Created attachment 7406 [details] example output of --leak-report The memory usage of the drepl and rpc server processes increases over time, maybe indicating memory leaks. Output of --leak-report is attached. Is there any other useful information to extract to help tracking this down?
Created attachment 7446 [details] leak report of drepl and rpc server
Created attachment 7551 [details] leak report with one of the processes owning 2GB of memory (drepl?)
Created attachment 7552 [details] leak report with two of the processes owning 1.5GB of memory (rpc_server and drepl?) As I understand this might be caused by long running memory contexts? The full leak report does not reveal any insight to me yet. Is there any other information that could be useful to narrow this down?
As Metze explained to me, similar behavior was seen before https://lists.samba.org/archive/samba-technical/2010-November/074397.html Maybe the dynamic mmap thresholding in glibc/eglibc doesn't play well here, which dynamically increases the mmap threshold on each free() *and* increases the MALLOC_TRIM_THRESHOLD to twice the adjusted MALLOC_MMAP_THRESHOLD. See e.g. http://sources.redhat.com/ml/libc-alpha/2006-03/msg00033.html To experiment it might be useful to disable this dynamic behavior by setting the environment variable MALLOC_TRIM_THRESHOLD_ e.g. to the static default of 128*1024 for the samba process environment.
Tests with Metzes malloc-reclaim.c example code show that adjustment of the malloc TRIM and/or MMAP thresholds does not reduce the problem. shell# gcc -o malloc-reclaim malloc-reclaim.c shell# MALLOC_TRIM_THRESHOLD_=1 MALLOC_MMAP_THRESHOLD_=1 ./malloc-reclaim On the contrary, while using using MMAP more or less exclusively makes free() actually return the freed memory immediately, malloc allocates memory pages only in 4k granularity, which isn't efficient in the first place and results in a much larger memory footprint. Fixing only the TRIM threshold might help in some cases, but not for the specific example of the malloc-reclaim.c example code, because this is explicetely designed to create a large and lasting hole in the heap, while TRIM only acts on unused chunks on the top of the heap. So I guess unfortunately Tridge might be right, advising to reorder the allocation strategy. In this case drepl and rpc_server would need some scrutiny.
Can we get that with --leak-report-full rather than just --leak-report?
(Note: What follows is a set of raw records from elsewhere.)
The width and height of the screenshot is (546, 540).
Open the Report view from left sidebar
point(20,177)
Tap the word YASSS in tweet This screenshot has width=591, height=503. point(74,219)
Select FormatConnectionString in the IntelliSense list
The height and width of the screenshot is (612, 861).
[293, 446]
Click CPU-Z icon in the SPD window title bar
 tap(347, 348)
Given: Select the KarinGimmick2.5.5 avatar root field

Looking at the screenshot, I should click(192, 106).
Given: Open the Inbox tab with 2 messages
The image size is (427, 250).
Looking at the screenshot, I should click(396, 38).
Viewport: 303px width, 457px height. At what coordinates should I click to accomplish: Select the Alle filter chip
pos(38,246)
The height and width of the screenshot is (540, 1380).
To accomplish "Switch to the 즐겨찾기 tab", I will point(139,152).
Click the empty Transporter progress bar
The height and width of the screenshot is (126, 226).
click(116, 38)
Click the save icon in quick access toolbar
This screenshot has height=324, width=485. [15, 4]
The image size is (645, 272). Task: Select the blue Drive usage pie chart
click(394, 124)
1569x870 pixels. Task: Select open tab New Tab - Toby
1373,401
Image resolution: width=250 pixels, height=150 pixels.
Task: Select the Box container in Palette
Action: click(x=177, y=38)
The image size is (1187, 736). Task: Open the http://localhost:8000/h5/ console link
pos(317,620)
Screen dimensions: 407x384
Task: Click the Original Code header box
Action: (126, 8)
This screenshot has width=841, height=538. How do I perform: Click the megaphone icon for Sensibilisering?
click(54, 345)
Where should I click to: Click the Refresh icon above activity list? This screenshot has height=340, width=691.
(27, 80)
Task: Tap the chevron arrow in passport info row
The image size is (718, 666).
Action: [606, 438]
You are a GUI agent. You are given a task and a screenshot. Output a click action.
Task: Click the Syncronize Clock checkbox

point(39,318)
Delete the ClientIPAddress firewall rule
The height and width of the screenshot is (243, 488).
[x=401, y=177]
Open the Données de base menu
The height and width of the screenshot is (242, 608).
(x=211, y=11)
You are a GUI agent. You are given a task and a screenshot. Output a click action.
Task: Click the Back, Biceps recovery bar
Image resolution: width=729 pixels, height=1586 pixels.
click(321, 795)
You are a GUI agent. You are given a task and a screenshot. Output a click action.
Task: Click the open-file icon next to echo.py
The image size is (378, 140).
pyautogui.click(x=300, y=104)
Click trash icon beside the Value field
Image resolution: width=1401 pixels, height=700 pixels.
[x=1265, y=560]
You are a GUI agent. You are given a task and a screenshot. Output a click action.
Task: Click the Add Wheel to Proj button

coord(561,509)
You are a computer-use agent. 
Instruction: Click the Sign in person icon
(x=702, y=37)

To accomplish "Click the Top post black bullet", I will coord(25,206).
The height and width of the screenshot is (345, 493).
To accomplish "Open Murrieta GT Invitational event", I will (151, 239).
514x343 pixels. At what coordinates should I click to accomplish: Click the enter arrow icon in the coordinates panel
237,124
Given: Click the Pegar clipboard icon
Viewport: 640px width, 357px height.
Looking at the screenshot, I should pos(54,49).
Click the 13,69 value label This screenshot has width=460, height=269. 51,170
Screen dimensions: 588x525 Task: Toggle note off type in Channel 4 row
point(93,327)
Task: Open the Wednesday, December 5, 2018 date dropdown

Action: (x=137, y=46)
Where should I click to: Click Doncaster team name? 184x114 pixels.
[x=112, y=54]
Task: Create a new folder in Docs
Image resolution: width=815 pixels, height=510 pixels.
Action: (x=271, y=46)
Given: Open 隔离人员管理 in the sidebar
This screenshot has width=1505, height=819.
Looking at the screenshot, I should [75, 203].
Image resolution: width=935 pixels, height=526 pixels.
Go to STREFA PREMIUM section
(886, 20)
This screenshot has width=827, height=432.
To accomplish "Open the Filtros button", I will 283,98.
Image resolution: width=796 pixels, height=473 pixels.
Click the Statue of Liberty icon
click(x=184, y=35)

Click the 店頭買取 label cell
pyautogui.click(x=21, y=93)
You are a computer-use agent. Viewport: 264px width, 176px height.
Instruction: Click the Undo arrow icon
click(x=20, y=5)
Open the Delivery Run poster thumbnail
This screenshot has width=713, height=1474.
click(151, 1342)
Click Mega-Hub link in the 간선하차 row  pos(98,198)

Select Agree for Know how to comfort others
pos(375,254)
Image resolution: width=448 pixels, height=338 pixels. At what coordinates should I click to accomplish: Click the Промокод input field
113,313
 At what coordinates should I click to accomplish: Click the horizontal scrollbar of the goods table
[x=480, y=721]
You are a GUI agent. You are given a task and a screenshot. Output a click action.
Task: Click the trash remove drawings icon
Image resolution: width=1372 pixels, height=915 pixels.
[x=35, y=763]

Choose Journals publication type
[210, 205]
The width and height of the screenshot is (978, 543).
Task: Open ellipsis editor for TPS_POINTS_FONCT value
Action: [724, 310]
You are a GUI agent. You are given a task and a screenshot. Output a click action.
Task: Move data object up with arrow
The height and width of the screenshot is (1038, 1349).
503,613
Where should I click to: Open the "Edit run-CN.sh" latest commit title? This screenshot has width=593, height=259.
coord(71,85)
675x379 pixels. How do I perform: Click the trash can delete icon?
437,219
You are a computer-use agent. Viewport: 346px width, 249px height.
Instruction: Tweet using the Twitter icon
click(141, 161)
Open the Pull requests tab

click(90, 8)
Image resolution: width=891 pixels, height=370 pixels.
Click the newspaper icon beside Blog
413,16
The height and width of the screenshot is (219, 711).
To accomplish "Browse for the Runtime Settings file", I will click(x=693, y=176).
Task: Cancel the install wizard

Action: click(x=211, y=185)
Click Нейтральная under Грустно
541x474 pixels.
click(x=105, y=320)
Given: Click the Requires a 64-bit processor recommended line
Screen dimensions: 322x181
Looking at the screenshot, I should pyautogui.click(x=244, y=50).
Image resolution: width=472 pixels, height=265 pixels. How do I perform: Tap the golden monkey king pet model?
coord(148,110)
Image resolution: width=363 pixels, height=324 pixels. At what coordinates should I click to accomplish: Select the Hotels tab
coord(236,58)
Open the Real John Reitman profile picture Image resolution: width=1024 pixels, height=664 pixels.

Thanks,
Created attachment 7765 [details] My proposed fix (currently under test) Based on a clear log provided by Ricky Nace, I was easily able to debug this during this afternoon.
Comment on attachment 7765 [details] My proposed fix (currently under test) Hi Andrew, could we use ldb_dn_copy() instead of talloc_reference() please?
A reasonable suggestion. I'll include this in my next autobuild.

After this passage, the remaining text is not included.